The IED lanes were probably the most interesting and the most challenging part of the entire competition. After a short break and a situation brief, we set off tactically (in a wedge formation, weapons at ready) on a narrow sand road into the palmetto underbrush. Some 300 yards into the patrol, our "point" (a forward person) noticed a canister that we suspected was an IED. Immediately we halted all movement, then moved back, set up the perimeter and called in with a report. We thought we were safe, but all of a sudden a second IED, this one much better camouflaged, went off right next to us. Our point person became a casualty. We had to react correctly, figuring out her injuries and providing first aid, calling for MEDEVAC, and then putting her on a litter and moving her 300 yards to a safe area. Now, that last part almost killed us all - carrying a 110-lbs casualty on a litter through loose sand and dirt is not as easy as it sounds. The 110 pounds become more like 1100 pounds and the 300-yard level road feels like an up-hill marathon. But we did it all from start to finish in 9 minutes and 25 seconds - not bad at all!
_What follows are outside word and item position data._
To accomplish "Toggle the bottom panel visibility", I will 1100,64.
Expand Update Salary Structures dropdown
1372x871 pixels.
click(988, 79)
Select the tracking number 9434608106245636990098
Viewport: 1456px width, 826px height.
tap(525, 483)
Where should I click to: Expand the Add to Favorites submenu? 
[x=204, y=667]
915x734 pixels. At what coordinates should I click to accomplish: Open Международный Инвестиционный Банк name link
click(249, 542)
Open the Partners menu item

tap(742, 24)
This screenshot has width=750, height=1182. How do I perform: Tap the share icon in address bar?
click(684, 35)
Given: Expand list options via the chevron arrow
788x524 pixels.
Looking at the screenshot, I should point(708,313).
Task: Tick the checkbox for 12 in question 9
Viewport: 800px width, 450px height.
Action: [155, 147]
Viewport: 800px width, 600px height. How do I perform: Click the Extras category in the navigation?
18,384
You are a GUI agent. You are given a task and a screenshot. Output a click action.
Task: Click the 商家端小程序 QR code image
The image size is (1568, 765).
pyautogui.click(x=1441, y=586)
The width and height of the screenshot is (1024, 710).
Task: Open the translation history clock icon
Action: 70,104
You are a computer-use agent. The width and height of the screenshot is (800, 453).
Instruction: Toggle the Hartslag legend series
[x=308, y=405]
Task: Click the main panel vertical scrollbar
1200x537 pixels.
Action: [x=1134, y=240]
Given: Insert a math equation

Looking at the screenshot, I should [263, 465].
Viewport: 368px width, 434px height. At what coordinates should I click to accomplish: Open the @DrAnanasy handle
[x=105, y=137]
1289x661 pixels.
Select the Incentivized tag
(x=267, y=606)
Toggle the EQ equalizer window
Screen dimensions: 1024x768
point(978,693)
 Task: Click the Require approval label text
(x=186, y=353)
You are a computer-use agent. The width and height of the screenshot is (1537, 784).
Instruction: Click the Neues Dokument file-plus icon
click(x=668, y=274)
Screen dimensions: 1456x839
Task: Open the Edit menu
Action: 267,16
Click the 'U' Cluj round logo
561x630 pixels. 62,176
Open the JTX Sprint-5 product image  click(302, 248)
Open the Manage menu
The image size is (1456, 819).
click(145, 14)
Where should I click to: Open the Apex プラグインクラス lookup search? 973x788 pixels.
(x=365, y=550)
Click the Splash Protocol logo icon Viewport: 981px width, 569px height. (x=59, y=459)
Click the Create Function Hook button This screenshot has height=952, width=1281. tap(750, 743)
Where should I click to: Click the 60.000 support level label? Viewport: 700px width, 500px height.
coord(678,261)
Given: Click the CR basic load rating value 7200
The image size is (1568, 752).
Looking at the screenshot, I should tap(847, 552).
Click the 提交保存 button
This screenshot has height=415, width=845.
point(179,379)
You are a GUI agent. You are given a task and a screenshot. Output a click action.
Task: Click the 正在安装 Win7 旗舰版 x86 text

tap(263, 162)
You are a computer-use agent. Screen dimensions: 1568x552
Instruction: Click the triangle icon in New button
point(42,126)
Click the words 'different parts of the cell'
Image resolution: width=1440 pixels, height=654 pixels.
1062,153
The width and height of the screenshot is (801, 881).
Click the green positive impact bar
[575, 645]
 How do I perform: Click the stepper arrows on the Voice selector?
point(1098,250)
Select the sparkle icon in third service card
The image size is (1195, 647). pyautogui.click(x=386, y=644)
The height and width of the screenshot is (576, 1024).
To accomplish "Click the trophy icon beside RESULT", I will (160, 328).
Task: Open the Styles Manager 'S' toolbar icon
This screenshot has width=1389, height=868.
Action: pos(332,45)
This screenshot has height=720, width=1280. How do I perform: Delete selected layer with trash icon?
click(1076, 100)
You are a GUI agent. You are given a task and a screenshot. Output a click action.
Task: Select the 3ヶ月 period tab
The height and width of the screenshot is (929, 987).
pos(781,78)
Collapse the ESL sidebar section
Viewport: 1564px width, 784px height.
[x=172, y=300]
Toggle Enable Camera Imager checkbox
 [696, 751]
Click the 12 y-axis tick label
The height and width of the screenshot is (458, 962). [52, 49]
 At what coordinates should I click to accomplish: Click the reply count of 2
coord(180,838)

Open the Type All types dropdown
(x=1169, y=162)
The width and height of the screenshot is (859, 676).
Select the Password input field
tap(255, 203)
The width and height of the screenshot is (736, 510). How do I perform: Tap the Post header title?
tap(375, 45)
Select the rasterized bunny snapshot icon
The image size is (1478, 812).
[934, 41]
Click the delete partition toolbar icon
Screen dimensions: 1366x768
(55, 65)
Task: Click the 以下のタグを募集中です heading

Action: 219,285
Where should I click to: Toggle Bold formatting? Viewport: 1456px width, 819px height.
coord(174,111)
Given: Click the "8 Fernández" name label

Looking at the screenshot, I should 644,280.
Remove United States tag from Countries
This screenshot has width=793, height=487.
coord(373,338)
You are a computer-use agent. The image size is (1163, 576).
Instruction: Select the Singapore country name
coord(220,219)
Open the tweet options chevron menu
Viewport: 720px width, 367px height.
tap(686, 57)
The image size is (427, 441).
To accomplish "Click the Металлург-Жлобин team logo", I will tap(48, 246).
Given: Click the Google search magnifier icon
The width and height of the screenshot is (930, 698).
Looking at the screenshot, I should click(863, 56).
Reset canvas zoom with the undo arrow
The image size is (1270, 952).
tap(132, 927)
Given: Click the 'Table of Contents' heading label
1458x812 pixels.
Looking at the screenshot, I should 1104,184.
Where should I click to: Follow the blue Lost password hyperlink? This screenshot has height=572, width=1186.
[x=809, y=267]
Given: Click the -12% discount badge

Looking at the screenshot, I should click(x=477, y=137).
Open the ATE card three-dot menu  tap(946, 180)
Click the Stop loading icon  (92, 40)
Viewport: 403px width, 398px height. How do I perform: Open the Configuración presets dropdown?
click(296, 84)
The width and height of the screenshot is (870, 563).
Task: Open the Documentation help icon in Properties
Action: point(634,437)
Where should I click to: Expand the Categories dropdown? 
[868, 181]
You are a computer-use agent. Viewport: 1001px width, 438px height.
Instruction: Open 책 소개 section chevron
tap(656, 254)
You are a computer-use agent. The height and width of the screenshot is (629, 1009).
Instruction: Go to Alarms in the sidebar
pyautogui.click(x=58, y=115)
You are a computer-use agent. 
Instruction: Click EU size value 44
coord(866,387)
After catching our collective breath and drinking some water, we pressed on to our final challenge, only 1 mile away. We were so tired and aching! And the dirt road was killing us. But we all broke out into a run as soon as we caught a glimps of the finish line. And so we ran straight to our final challenge - disassembly and assembly of M-16s. I don't really remember much about this task other than we were tired, thirsty, my feet were killing me, and my hands were shacking as I was putting the parts back together. But apparently we finished it with little penalty.
Grateful for this thing to be over, we climbed on an old bus (no AC) and were driven (what a novel experience!!!) to the fun part of the day - a paintball game. On any other day it would be a great opportunity. But we were all very tired to really enjoy it. Still, we got off the bus, received our gear and a block of instructions on use of paintball markers, and set of on a foot patrol. Our first scenario was to react to a sniper attack. Right after it, without a warning, a second scenario - an ambush - kicked in. 5 minutes later, covered in sand, paint, and bits of green plastic from the balls, we returned to our bus.
After getting back to the barracks we had to immediately turn our weapons in and go to an award ceremony. Another team from my unit finished 1st. Chris' team got 2nd place. And I have no idea about my team except that we weren't in the top three. By the time we got to the barracks it was past 8pm (or 2000L for us military people).
It is Tuesday now. The sense of accomplishment and the feeling of pride subsided. What remains are the blisters, the bruises, and the sore muscles. Oh, yeah, and this is going to be an annual event. But no matter what, it was still a pretty freaking cool thing to do! Give me another couple of months to recover and I just might want to do it all over again!